The current political scene in Zimbabwe is chaotic, obscene and downright irresponsible. Never has greed had so many mouths, eyes and fingers.
The country is suffering because of men and women who put themselves before a nation they are supposed to be serving.
Our political leaders have become proud clowns performing before a starving nation.
Zimbabwe’s politics is run by longtime thieves-in-arms who have come to believe that Zimbabwe is their personal preserve, along both tribal and family lines.
They fake getting out of each other’s way; they fake firing each other from their political parties then fake re-admitting the prodigal children back, pretending they had seen the light anew.
They are always on a mission whether in or outside Zanu-Pf.
The political situation in Zimbabwe has poisoned the way of life for most Zimbabweans who have given up on solutions through the ballot box and who have no access to any assistance but have to beg Mugabe’s party for food.

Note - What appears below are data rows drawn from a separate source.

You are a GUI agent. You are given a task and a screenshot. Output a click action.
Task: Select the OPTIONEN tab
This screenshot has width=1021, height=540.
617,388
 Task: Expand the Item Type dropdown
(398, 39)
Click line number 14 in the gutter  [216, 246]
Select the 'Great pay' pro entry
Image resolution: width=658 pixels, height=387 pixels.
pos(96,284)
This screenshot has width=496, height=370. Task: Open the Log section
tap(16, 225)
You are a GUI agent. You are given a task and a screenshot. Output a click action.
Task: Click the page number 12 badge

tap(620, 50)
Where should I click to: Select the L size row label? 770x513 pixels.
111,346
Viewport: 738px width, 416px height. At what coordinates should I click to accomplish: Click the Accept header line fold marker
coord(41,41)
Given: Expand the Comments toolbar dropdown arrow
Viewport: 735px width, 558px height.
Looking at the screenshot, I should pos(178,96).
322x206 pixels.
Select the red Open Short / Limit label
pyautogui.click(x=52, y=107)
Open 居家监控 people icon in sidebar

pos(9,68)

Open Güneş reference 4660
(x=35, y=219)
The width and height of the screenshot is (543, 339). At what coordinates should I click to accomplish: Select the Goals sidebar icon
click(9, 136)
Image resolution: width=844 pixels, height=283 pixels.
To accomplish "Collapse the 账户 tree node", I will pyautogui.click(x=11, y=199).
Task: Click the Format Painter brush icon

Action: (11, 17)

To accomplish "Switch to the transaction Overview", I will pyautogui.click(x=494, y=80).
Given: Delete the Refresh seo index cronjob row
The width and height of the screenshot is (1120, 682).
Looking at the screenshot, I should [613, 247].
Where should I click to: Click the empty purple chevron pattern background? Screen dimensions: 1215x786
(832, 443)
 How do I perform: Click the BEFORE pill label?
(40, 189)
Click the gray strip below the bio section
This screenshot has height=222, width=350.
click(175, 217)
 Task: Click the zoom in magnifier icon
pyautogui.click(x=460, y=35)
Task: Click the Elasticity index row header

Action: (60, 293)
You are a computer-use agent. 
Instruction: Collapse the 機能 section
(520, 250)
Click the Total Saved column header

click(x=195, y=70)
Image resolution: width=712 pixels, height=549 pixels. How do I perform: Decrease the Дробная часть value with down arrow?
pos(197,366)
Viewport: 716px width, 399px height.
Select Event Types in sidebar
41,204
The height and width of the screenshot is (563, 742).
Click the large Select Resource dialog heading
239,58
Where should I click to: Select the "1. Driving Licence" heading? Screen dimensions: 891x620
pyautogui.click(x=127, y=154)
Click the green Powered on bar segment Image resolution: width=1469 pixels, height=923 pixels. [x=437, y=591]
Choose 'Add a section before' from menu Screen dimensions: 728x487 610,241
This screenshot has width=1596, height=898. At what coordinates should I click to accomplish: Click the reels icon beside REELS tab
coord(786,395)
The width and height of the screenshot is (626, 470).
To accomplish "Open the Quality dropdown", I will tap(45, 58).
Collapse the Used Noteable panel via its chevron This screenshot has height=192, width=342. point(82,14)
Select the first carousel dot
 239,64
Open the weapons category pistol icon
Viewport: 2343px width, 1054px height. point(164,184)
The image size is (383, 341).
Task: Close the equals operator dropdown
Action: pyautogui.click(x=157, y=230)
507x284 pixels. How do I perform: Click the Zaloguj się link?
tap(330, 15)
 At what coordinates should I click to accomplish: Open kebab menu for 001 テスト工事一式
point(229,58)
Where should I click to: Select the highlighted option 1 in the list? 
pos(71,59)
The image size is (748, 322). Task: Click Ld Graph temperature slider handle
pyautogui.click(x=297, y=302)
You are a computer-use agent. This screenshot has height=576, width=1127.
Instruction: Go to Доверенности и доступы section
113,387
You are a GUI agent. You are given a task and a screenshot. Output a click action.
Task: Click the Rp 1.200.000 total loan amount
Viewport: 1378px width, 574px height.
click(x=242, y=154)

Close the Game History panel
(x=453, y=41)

Painfully, the situation openly shows the greed and the lack of civility among our politicians. No one cares for the nation’s well-being or the people’s welfare; none of them cares about the children, the elderly of the infirm.
They come from the same stem and they are all the same.
Mugabe and his Zanu-Pf put themselves well ahead of the suffering people who are paying their wages through selling tomatoes and vegetables since the time when they forced companies to start laying off people, shutting down and or relocating to friendlier countries.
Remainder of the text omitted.